BEGIN Excerpted text

Amid the usual litany of disheartening news items highlighting the worst of human behavior—mass shootings, wartime atrocities, and acts of random, pointless violence—Terry Bagley’s story is one that shines a spotlight on the best of what we are capable of.

His daughter Eris Bagley later told Baltimore’s 11 News, “He thought nothing about his own life to save two women that he did not know.” Questioned about why her father entered the burning home, she replied, “Because he’s a Marine.”

“My dad endured polio as a child. He also endured the thing with Camp Lejeune with toxic water and he also served in the Vietnam War,” she added. “[He was] heroic, but I wish he didn’t do it because now I’m scared that I am about to lose him. But I’m glad he did it to save people he didn’t know.”

His son Terry Bagley Jr. told reporters:

“His heroic behavior is nothing new. … I’ve always seen this, and I think that every child should look up to their father. … Every child should be proud of their father, and I am very proud of what he did, but I am also scared as well, and I’ve got to be honest with that. But I’m praying to my God, and I believe in my God, and I just want my father to get better, and I just want his story to be out there that a 70-year-old man put his life on the line to save two people.”

A 70-year-old man put his life on the line to save two people. Even at his advanced age, which he surely knew would make his own survival unlikely, Bagley did not hesitate to take that risk in an attempt to rescue total strangers in terrible danger. He exhibited the heroic degree of selfless courage that is the hallmark of a cultural virtue that, among younger generations today, has become a dirty word: chivalry.

Chivalry originated in the Middle Ages as a knightly code of valor and virtue. Under the influence of the church, chivalry evolved in moral scope from the timeless warrior virtues of loyalty, generosity, and prowess on the battlefield to emphasize Christian service to the defenseless—a courageous, selfless service to others that still defines for us the word hero.

With its origins in a warrior code, chivalry—distinct from mere politeness and manners—has always been linked to masculinity. Among men and women of older generations, it was just a given that chivalry was an admirable trait for a man. But thanks to the excesses of modern feminism, chivalry today has unfairly earned the scorn and contempt of many young women who view even the most basic chivalrous gesture—say, the gentlemanly opening of a door for them—to be a demeaning, sexist, power play.

Young men, deeply resentful of feminist misandry and ignorant of the history of chivalry, have come to view it wrongly as a self-abasing genuflection to women who don’t appreciate or deserve it. And so, while the concept of chivalry may not be dead, it is an endangered species.

In fact, in our time of a concerted ideological assault on masculinity, when the very nature of men is deemed toxic and oppressively patriarchal, chivalry represents the kind of moral masculinity we need now more than ever. It is the kind of righteous manhood the critics of masculinity never talk about because it exposes their lie that masculinity is inherently poisonous. It is the antidote to so-called toxic masculinity.

The Renaissance philosopher Giovanni Pico della Mirandola declared in his Oration on the Dignity of Man that the free will granted to us by God enables us either to descend to the level of brutes or to aspire to the level of angels. Men are capable of cravenness and evil or of heroism and righteousness. Chivalry inspires and leads us to strive toward the latter. It is an ideal our society desperately needs to recover and celebrate in men, not dismiss as sexist and outdated.

Terry Bagley is an exemplar of that masculine ideal—the kind that compels even a 70-year-old man to put his life on the line to protect and defend others. God willing, he will recover fully. No matter what, though, he is a hero.

END Excerpted text
BEGIN Data shown

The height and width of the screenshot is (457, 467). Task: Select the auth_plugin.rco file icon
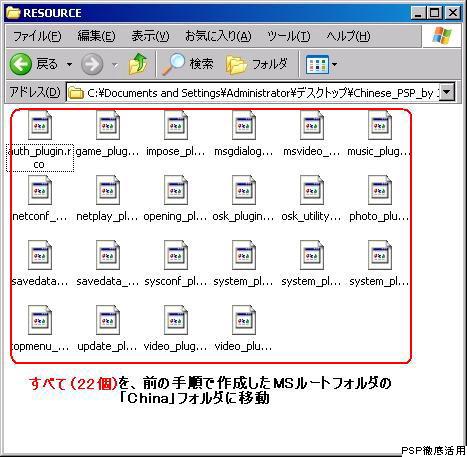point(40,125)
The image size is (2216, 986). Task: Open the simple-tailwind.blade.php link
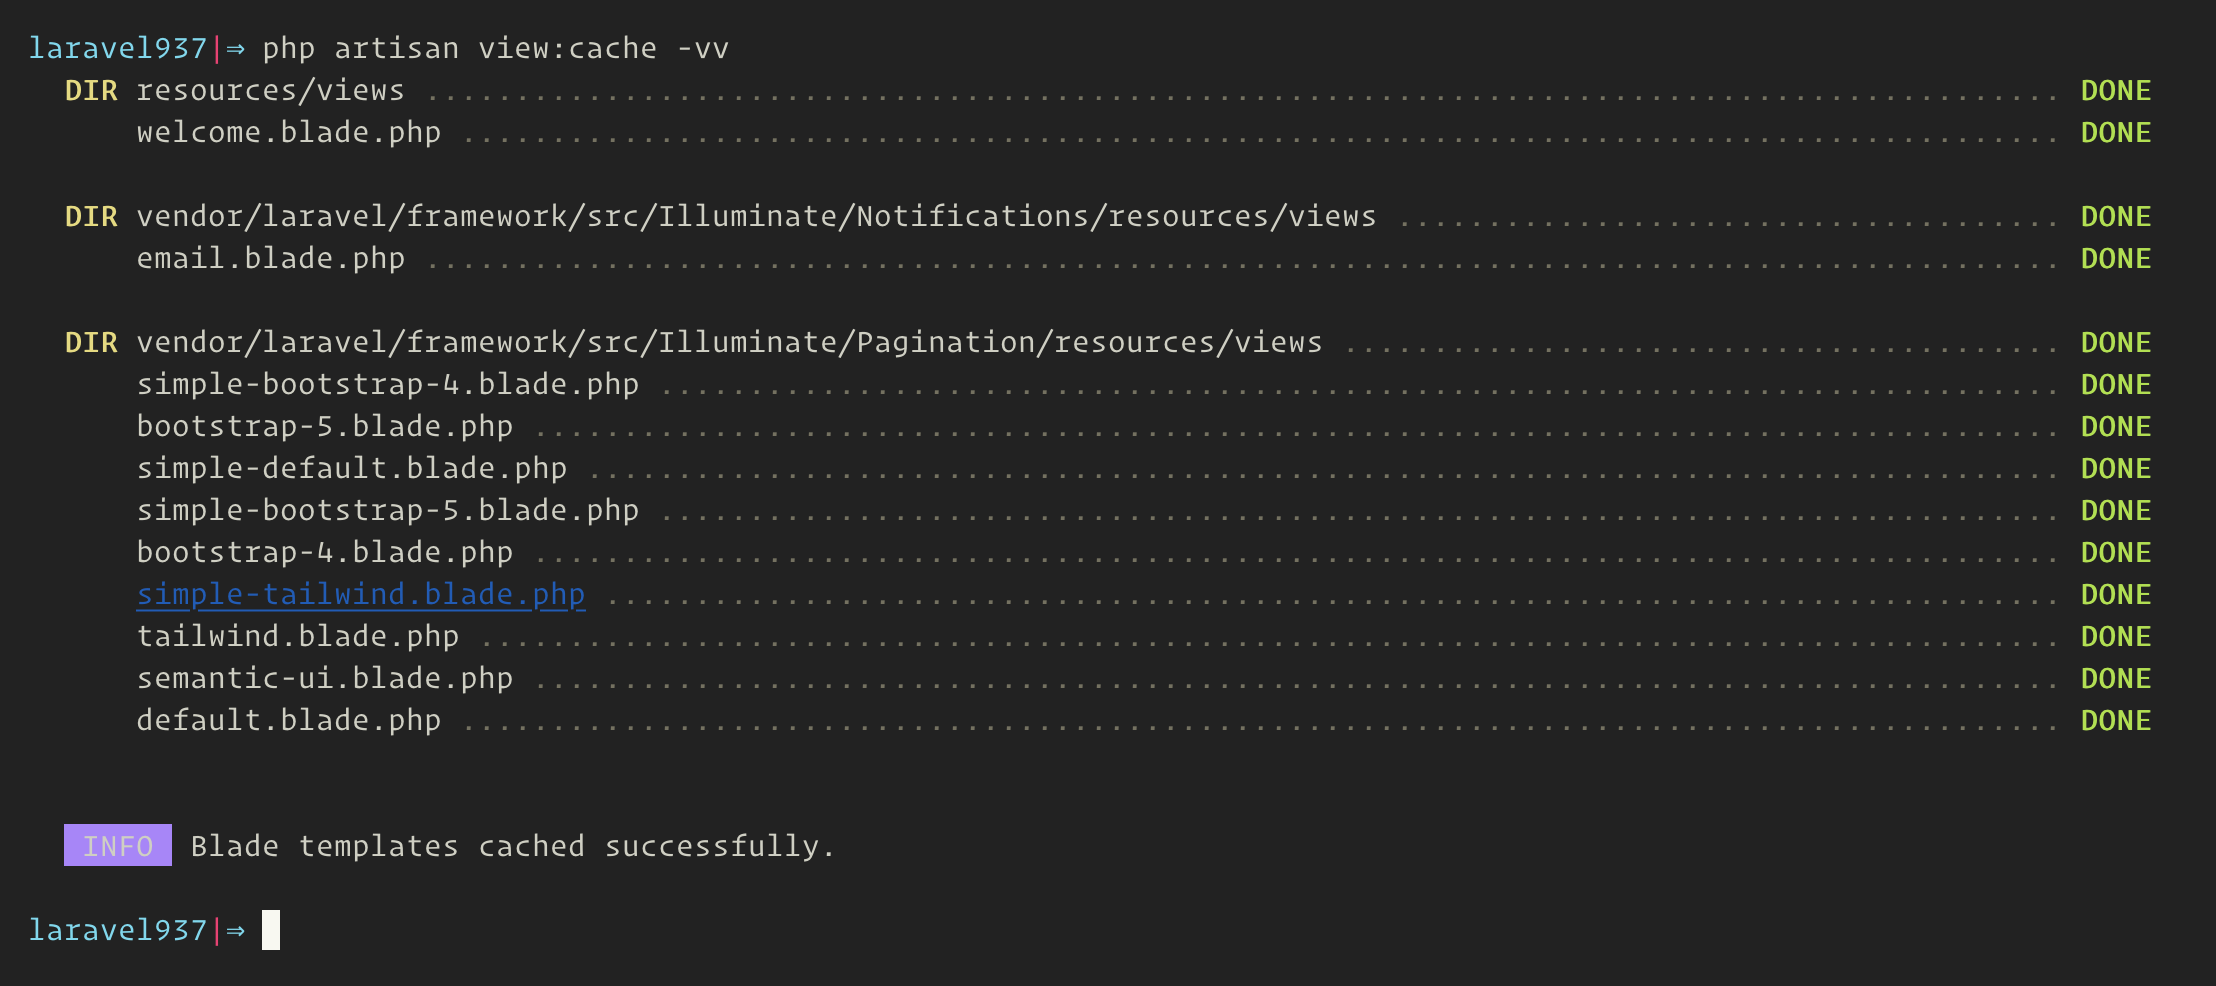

END Data shown
BEGIN Data shown

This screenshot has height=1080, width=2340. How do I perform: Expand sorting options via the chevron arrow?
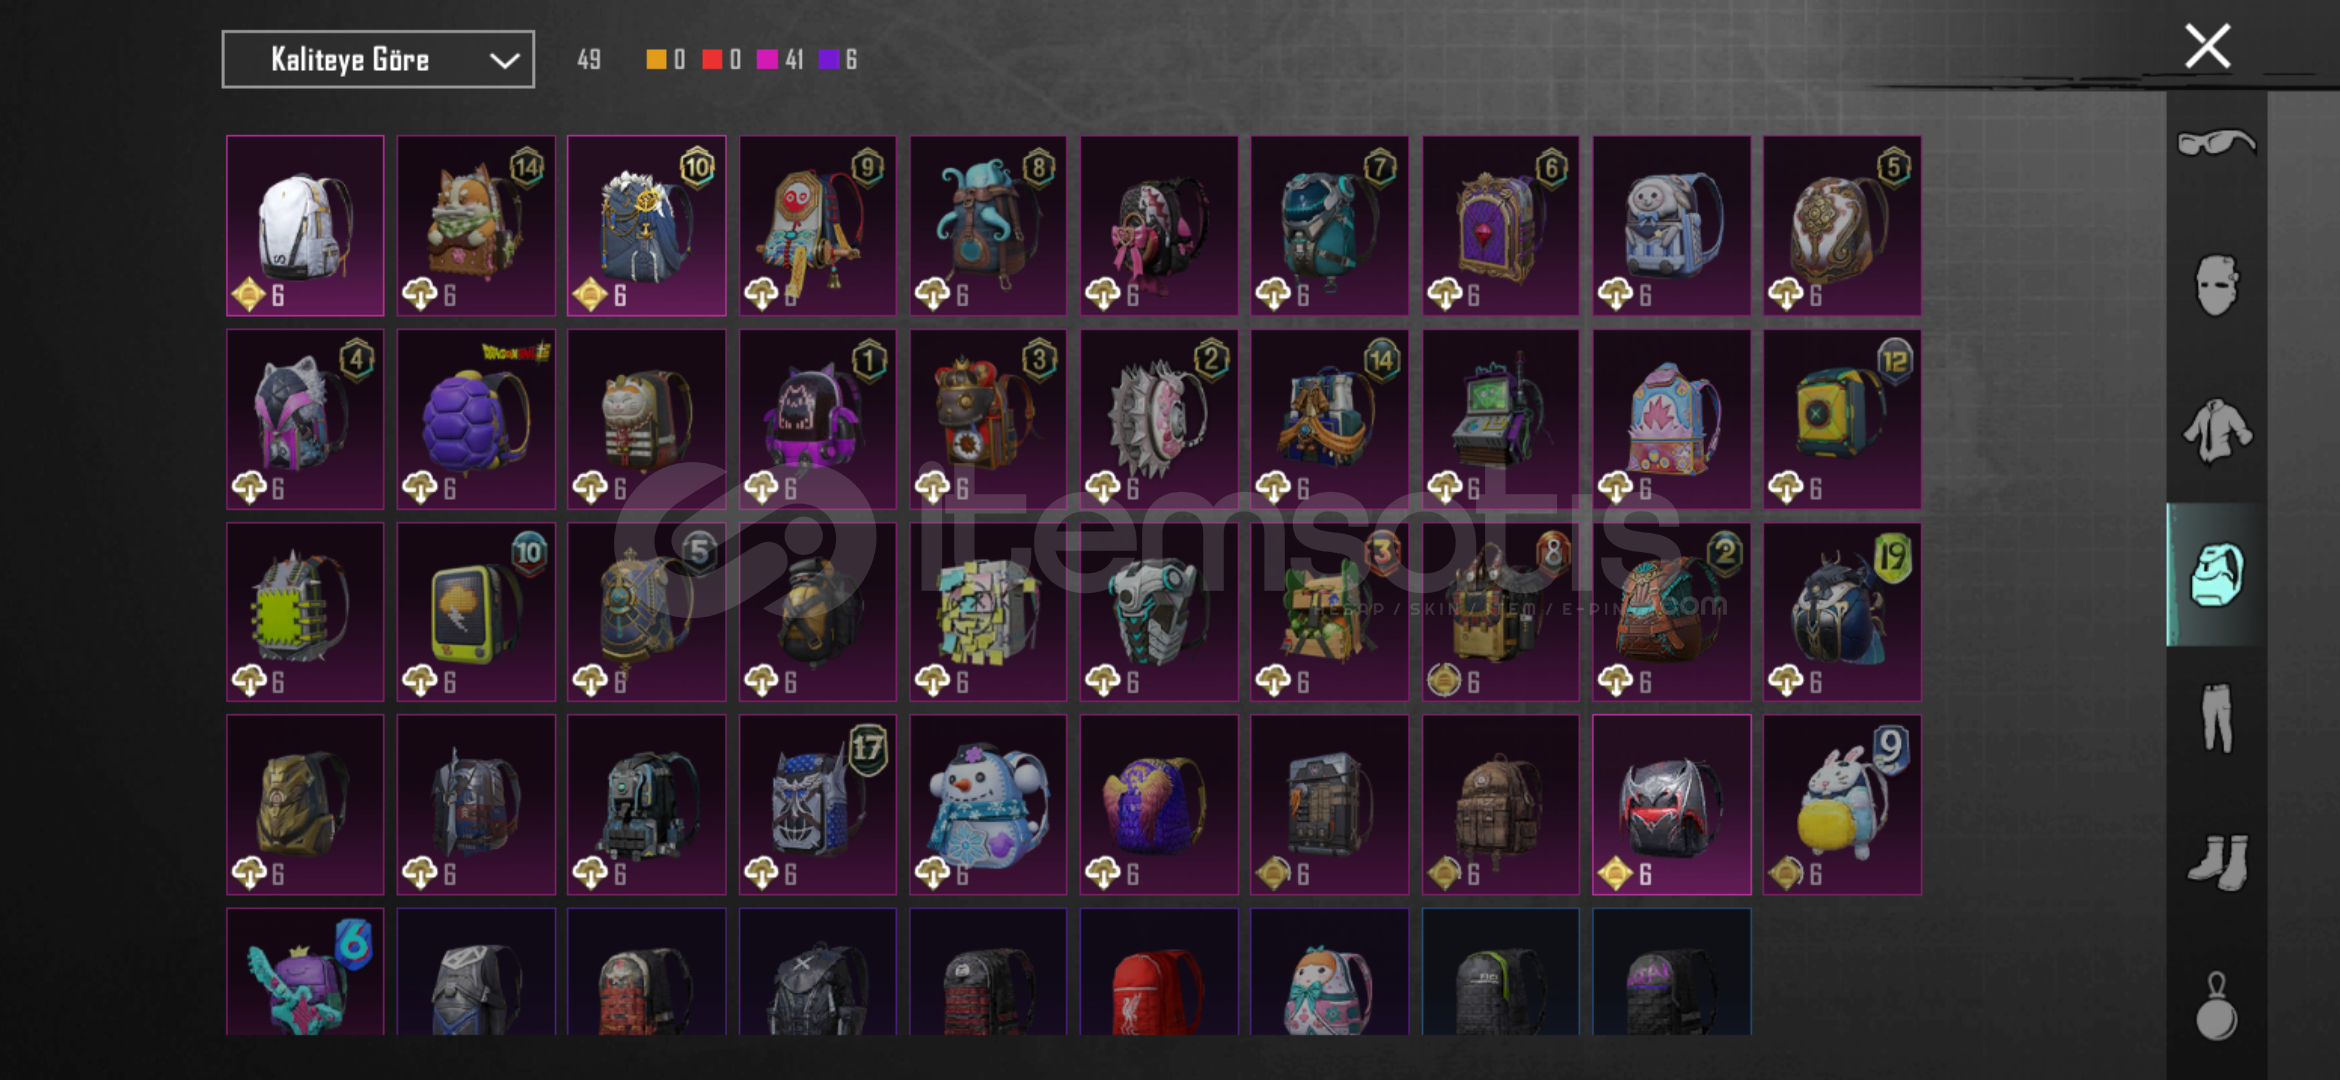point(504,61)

END Data shown

__Task set__:
• 1. Reproduce the stretch of the chivalry essay from "The Renaissance philosopher" through "sexist and outdated.".
• 2. Translate this sentence from the chivalry essay into Spanish: "Chivalry originated in the Middle Ages as a knightly code of valor and virtue."
• 3. In the chivalry essay, what reason does Eris Bagley give for her father entering the burning home?

__Task-by-task answers__:
• 1.
The Renaissance philosopher Giovanni Pico della Mirandola declared in his Oration on the Dignity of Man that the free will granted to us by God enables us either to descend to the level of brutes or to aspire to the level of angels. Men are capable of cravenness and evil or of heroism and righteousness. Chivalry inspires and leads us to strive toward the latter. It is an ideal our society desperately needs to recover and celebrate in men, not dismiss as sexist and outdated.

• 2. La caballerosidad se originó en la Edad Media como un código caballeresco de valor y virtud.

• 3. Because he's a Marine.